I wasn’t quite sure what Barret was hinting at- of course I enjoy winning, but I also realize it’s not the most important part of a good game night. What keeps friends friendly and coming over for more game nights is a big wheel of camembert cheese, a couple of glasses of wine, and good-natured rivalry.
And of course the games.
Despite the name, this game inspires friendly camaraderie and is good choice when playing with sore losers (note to Barret- that does not include me). Pandemic is one of those few games where either everyone wins or they all lose.
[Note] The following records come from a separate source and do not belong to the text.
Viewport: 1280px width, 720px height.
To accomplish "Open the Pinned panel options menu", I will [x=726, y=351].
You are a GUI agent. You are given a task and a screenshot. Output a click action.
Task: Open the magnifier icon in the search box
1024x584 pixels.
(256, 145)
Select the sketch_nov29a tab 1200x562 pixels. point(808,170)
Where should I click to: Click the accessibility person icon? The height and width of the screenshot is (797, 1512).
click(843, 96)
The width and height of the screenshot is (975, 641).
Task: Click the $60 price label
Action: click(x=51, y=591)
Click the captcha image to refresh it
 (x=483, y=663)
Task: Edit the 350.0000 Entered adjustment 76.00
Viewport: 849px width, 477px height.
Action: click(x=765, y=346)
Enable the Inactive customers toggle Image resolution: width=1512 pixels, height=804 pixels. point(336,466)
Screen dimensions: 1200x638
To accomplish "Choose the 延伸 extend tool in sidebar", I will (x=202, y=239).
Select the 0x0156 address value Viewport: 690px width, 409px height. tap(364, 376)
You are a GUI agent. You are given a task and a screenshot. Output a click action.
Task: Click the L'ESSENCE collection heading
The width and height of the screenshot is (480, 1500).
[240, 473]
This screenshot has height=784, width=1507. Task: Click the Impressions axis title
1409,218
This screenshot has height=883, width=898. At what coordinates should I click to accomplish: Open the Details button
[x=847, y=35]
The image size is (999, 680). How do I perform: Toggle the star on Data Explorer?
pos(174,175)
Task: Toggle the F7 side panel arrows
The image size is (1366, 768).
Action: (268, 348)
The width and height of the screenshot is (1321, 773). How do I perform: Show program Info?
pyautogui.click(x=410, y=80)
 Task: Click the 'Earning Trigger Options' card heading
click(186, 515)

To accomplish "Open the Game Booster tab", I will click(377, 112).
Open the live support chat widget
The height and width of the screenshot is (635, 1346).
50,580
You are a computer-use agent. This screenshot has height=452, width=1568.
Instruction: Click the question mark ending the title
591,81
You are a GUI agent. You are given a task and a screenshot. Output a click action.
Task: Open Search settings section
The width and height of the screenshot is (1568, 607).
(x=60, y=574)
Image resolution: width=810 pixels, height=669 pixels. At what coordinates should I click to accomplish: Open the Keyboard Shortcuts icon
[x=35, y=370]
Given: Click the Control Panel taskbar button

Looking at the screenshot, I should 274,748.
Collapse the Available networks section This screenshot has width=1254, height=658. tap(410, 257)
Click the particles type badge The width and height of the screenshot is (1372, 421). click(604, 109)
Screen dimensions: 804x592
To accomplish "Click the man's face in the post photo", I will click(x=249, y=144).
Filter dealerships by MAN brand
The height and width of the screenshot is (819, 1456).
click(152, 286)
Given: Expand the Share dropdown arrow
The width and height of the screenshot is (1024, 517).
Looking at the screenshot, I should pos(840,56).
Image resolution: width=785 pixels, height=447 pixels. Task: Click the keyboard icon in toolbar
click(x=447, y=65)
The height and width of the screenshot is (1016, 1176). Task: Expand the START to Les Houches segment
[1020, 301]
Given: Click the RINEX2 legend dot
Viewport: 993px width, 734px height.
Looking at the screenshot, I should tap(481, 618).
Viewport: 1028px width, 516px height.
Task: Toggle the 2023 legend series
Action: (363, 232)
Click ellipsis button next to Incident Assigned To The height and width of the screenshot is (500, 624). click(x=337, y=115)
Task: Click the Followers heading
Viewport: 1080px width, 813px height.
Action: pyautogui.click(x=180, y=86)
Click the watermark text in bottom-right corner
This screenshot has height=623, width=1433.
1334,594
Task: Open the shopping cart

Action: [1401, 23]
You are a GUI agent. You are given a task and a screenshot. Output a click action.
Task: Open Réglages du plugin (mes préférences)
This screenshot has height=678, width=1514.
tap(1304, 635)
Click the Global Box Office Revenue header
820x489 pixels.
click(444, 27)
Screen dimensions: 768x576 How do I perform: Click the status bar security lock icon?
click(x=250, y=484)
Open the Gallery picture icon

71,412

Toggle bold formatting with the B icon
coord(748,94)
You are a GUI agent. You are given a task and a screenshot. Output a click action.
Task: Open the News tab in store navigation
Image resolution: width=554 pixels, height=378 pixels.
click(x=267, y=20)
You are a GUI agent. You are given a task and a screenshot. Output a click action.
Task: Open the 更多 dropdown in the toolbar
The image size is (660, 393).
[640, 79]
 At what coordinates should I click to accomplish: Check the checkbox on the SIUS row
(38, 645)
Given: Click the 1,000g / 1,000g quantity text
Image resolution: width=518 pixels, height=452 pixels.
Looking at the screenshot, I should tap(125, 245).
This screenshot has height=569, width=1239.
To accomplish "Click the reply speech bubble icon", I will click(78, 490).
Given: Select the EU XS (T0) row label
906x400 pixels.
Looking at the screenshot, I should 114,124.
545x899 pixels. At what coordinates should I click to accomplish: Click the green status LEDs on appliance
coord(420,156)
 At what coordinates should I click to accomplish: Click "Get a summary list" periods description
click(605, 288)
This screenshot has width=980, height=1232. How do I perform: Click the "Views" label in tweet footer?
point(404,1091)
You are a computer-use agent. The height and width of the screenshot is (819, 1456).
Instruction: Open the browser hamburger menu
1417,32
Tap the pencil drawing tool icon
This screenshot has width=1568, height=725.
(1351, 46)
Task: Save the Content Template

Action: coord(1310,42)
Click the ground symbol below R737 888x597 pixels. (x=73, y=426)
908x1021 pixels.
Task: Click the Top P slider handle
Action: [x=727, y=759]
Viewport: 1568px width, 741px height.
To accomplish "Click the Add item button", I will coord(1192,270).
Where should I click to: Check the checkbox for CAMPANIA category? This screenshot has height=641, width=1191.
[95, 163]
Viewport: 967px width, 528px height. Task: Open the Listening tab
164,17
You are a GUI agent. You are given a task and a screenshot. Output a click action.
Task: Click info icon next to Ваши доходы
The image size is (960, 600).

Each player has a different role with a special skill they can use as they travel around the globe curing disease, building research centers, and preventing further outbreaks. It is a fun strategy game, but because of its all-or-nothing approach to winning I wouldn’t describe this game as addictive. I mean, there are only so many times you can save the world without trash-talking other players.
The first thing that struck me about this game was the amount of cards in the box- it looked a library card catalog. Thankfully you don’t have to put all five billion cards in play; they are just there for different options and variations. Because of this, the game play is significantly longer than Pandemic.
To start, the player begins by purchasing services like a blacksmith, village, or market before upgrading money and then eventually buying titled land. Although the design and illustration choices leave much to be desired (why would a gold coin card and silver coin card use the same image?), the most important part of a fun game is its playability.
In this regard I think it really depends on the group- Dominion could either be an overly lengthy exercise in card shuffling or it could be a strategic game of kingdom building. I don’t want to call myself a shark, but let’s just say I won because I was counting cards.
Seriously? Growing up I had played more than enough Monopoly to last a lifetime. In fact, Monopoly had a monopoly at my house: Texopoly, Star Wars Monopoly, Disney Monopoly, and of course Monopoly Monopoly.
I was so completely over that game.
With a top up of red wine and a handful of olives, if I hadn’t been dealt a hand I would have sat this one out.
All of the properties traditionally represented in the board game were still there, however the simple and clean graphic design reminded me a little more of Uno than of its namesake. After a few rounds I came to the conclusion that Hasbro had realized what was missing from the board version (fun, speed, deception and portability) and had finally included it in the card game.
I was really surprised at how much I was enjoying the game and I’m not just saying that because I won. Really.